In 2016 we founded the Northern Fiction Alliance, a collective of indie publishers based in the North of England. The NFA is a project devised to showcase the diversity, creativity and spirit of risk-taking that sets Northern publishers apart and continues to provide networking and training opportunities for other publishers based in the region and showcase the work of their authors on a global platform.
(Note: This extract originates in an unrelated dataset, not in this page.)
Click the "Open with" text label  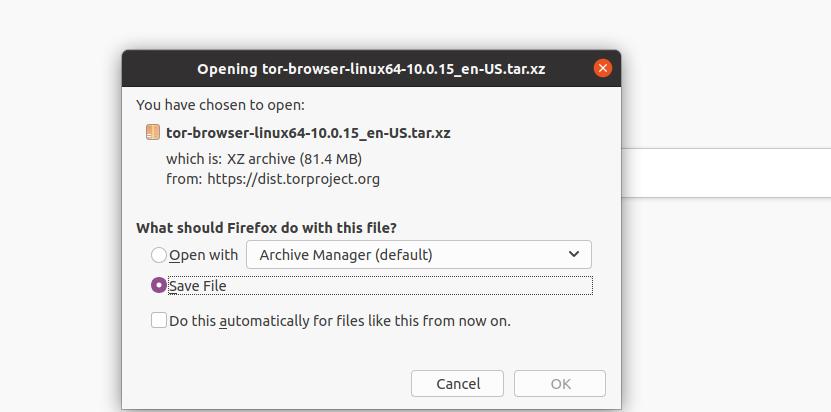[204, 255]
Over the past few months, we have seen the innovative nature of the independent publishers in full force, as they have harnessed the internet to work creatively and collaboratively to support our organisations and readers with new initiatives while physical engagement has become impossible. From independent presses hosting lunchtime Instagram live conversations in honour of Women in Translation Month (#WITMonth) to the Borderless Book Club, founded by Peirene Press and showcasing the translated fiction being published by UK indies. The latter began in response to the lockdown, but thanks to a huge groundswell of support, will happily be continuing on into the autumn.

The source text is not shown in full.